Exercise -> Each entry needs to be repeated exactly, with nothing added or removed.

(Extracted data entries)

# # #

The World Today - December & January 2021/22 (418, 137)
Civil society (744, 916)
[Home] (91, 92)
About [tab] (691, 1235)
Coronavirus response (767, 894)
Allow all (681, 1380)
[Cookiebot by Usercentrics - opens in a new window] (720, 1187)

# # #

Solution to the problem ->
The World Today - December & January 2021/22 (418, 137)
Civil society (744, 916)
[Home] (91, 92)
About [tab] (691, 1235)
Coronavirus response (767, 894)
Allow all (681, 1380)
[Cookiebot by Usercentrics - opens in a new window] (720, 1187)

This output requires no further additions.